The company has strategically allocated a minimum of INR 60 crores for CAPEX in FY25, in addition to the INR 38 crores spent this year, totaling around INR 100 crores. They expect to see the full benefits of this investment and optimal asset utilization soon. The CAPEX aims to prepare the infrastructure to meet future demand and achieve its target of INR 1000 crores by FY28. Additionally, as a 40-year-old company, Mallcom needed to replace and consolidate its assets. The recent and ongoing CAPEX addresses both replacement and future growth needs, supporting a projected minimum growth of 15% for the next year.
Recent events –
The company declared a final dividend of Rs 3.00 per share on 4th Sept 2023. At a CMP of Rs. 1421.85, Mallcom (India) Ltd.’s dividend yield is 0.21%
In FY23, the company signed an MOU with the Gujarat Government to invest Rs.108 crores. They were allocated a 50,000 sq. meter land parcel from GIDC at Sanand II as part of this agreement.
In FY23, the company invested an additional INR 12.5 crores to buy out its joint venture partner in MSPL, making it a wholly-owned subsidiary. The company has introduced new products, including cut-resistant seamless nitrile gloves with Dyneema fibre, sports safety shoes, polyurethane rainwear and lightweight safety helmets.
Strengths –
- Mallcom is currently hovering around the new 52-week high.
- It has gained more than 20% in a month, which is phenomenal and massive.
- Book Value per Share has been consistently improving in the last two years.
- FII has increased its shareholding in Mallcom (India) Ltd. in the past three quarters.

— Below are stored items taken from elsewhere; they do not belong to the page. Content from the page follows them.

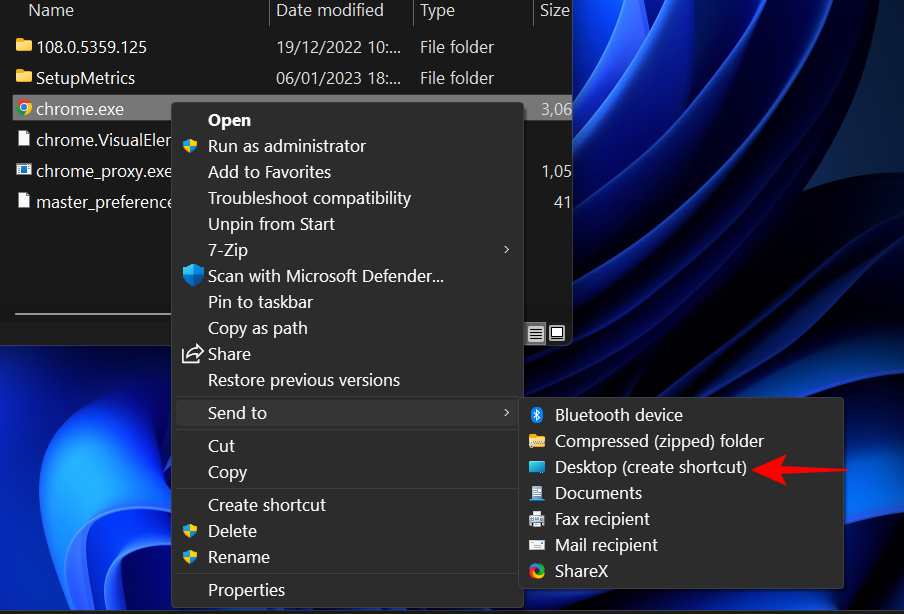Image resolution: width=904 pixels, height=614 pixels.
Task: Select Pin to taskbar
Action: pos(260,302)
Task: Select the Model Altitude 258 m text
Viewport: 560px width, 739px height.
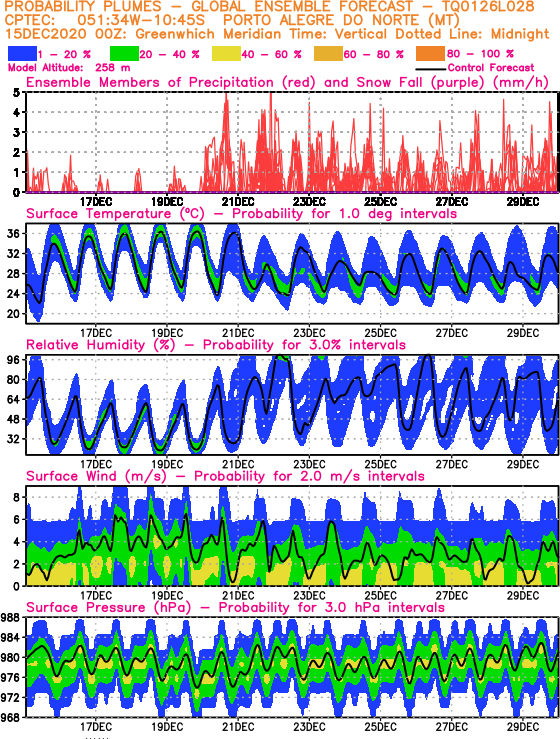Action: tap(69, 68)
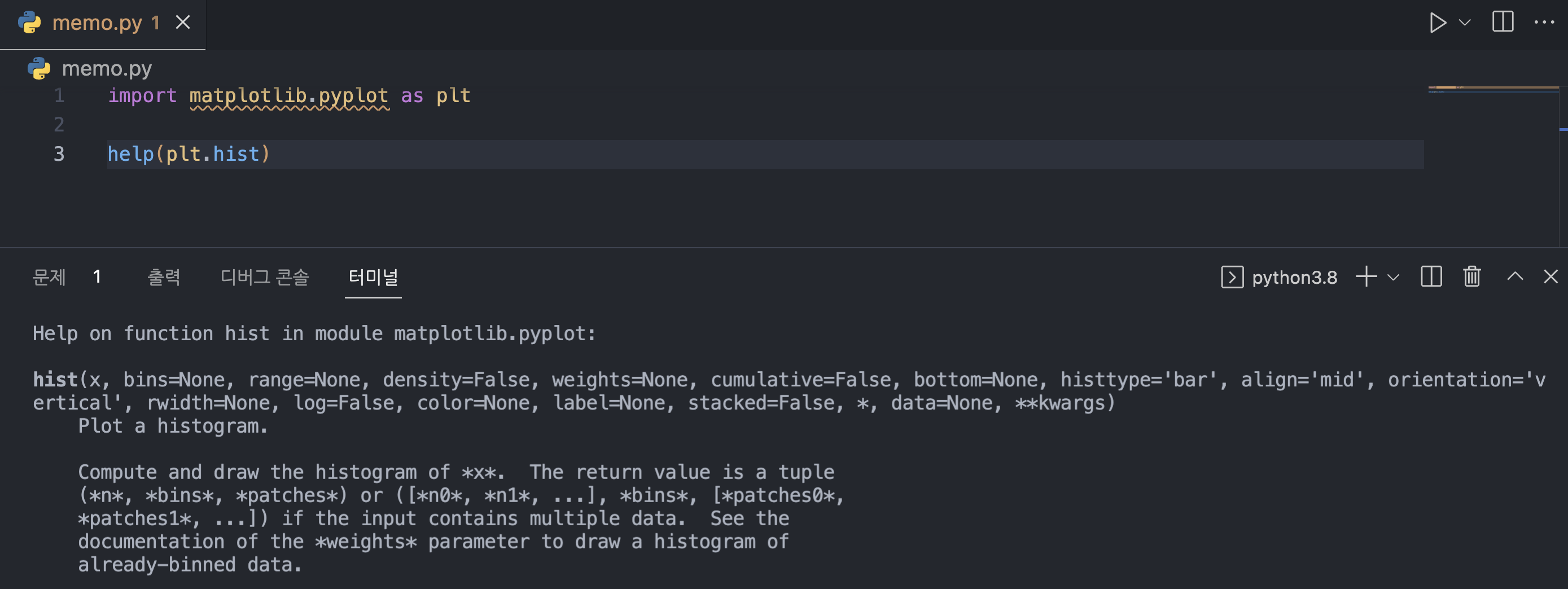
Task: Select the 터미널 terminal tab
Action: (x=373, y=278)

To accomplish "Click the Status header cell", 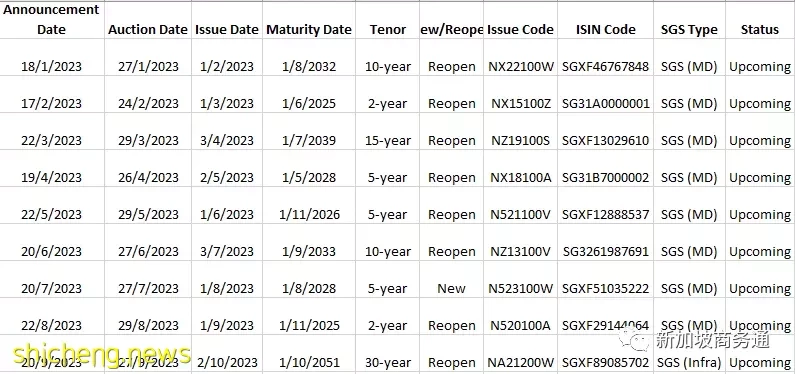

- We have an extremely strong base of clientele, including giants like Indian Oil, Ansell, Nestle, ITC Ltd, Titan, CEAT, Royal Enfield, etc.
CONCLUSION
Mallcom Ltd has established itself as a leading manufacturer and distributor of Personal Protective Equipment (PPE) in India, demonstrating robust growth and expansion. With a solid commitment to quality and innovation, the company offers a comprehensive range of products, including advanced safety gloves, footwear, and helmets. Mallcom’s strategic investments in infrastructure and technology and solid financial performance highlight its resilience and forward-thinking approach. The company’s dedication to meeting global standards and its expanding international presence underscore its reputation as a reliable and progressive player in the PPE industry. Mallcom Ltd’s consistent growth, product innovation, and strategic vision make it a standout company.